§ Your goal
Copy the entries below word for word, leaving out the pictures.

--- Information shown ---

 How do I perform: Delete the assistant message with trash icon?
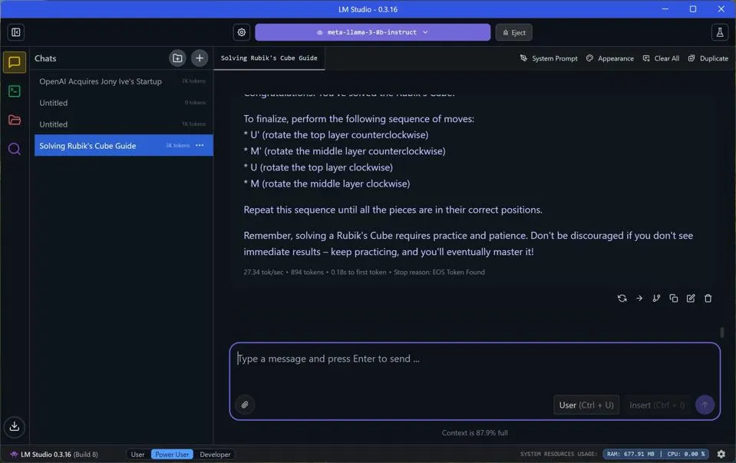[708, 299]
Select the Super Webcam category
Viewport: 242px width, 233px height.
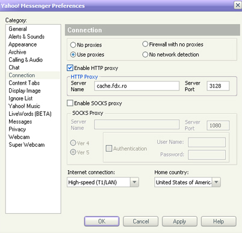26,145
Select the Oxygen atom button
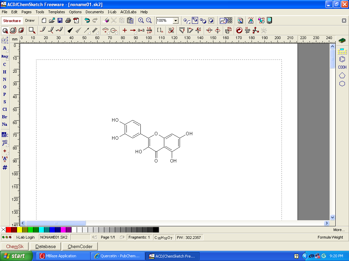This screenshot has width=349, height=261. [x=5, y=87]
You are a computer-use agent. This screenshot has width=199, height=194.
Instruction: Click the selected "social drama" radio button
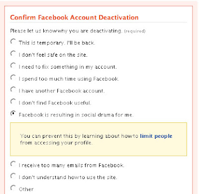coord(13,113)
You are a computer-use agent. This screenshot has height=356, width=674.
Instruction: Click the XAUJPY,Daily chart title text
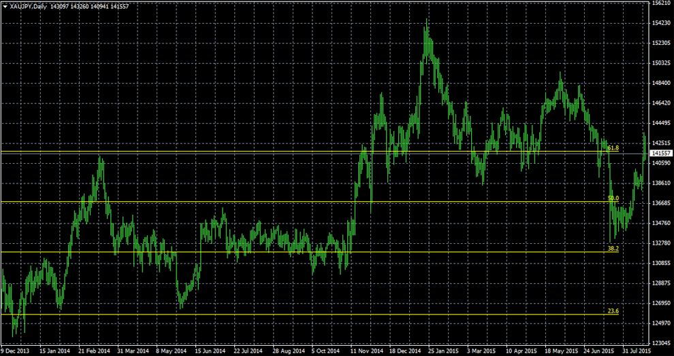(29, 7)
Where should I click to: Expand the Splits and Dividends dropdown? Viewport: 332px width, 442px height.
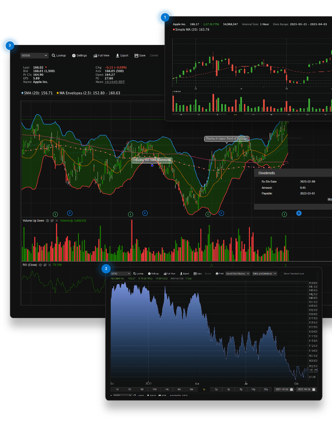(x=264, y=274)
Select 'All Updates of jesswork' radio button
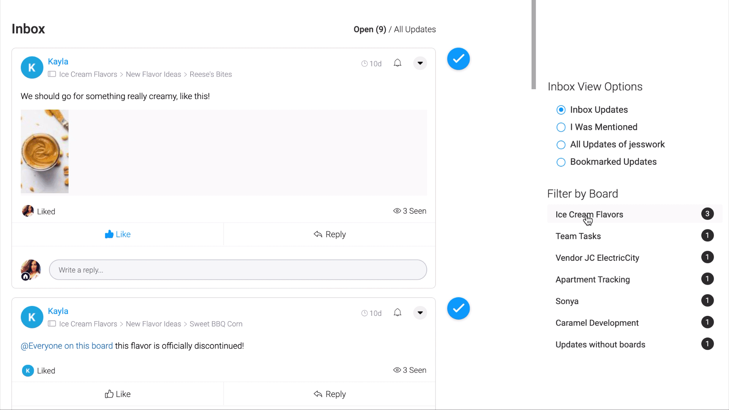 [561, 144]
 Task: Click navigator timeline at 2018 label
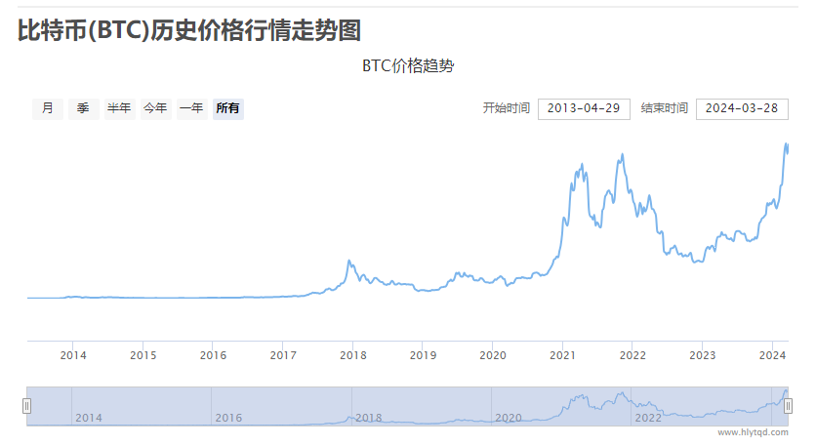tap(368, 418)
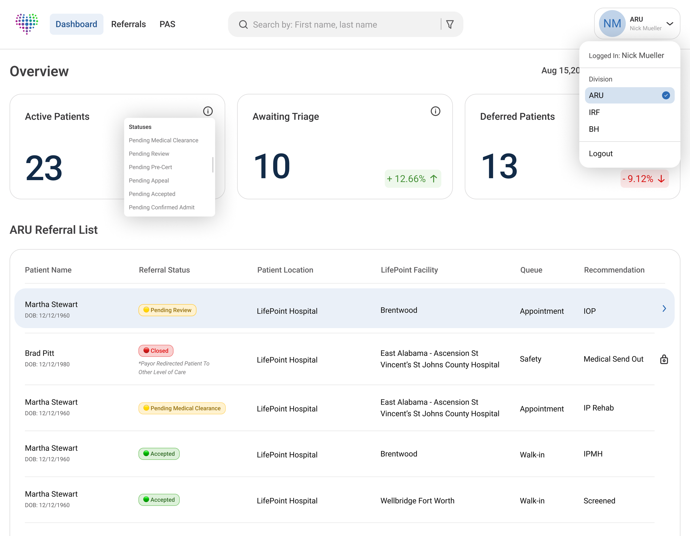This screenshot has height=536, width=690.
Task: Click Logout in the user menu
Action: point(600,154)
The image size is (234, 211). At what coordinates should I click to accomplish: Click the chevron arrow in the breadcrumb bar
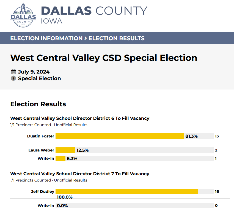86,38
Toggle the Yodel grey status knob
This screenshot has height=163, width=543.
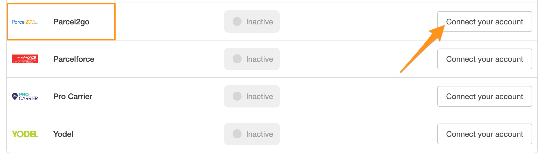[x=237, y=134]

---

§ Solution below
 How do I perform: Delete the assistant message with trash icon?
[708, 299]
Select the Super Webcam category
Viewport: 242px width, 233px height.
26,145
Select the Oxygen atom button
This screenshot has width=349, height=261. [x=5, y=87]
You are a computer-use agent. This screenshot has width=199, height=194.
Instruction: Click the selected "social drama" radio button
coord(13,113)
You are a computer-use agent. This screenshot has height=356, width=674.
Instruction: Click the XAUJPY,Daily chart title text
(29, 7)
Where should I click to: Expand the Splits and Dividends dropdown? Viewport: 332px width, 442px height.
(x=264, y=274)
Select 'All Updates of jesswork' radio button
 [561, 144]
 Task: Click navigator timeline at 2018 label
tap(368, 418)
This screenshot has height=536, width=690.
Task: Click Logout in the user menu
Action: point(600,154)
The image size is (234, 211). At what coordinates should I click to accomplish: Click the chevron arrow in the breadcrumb bar
86,38
Toggle the Yodel grey status knob
This screenshot has height=163, width=543.
[x=237, y=134]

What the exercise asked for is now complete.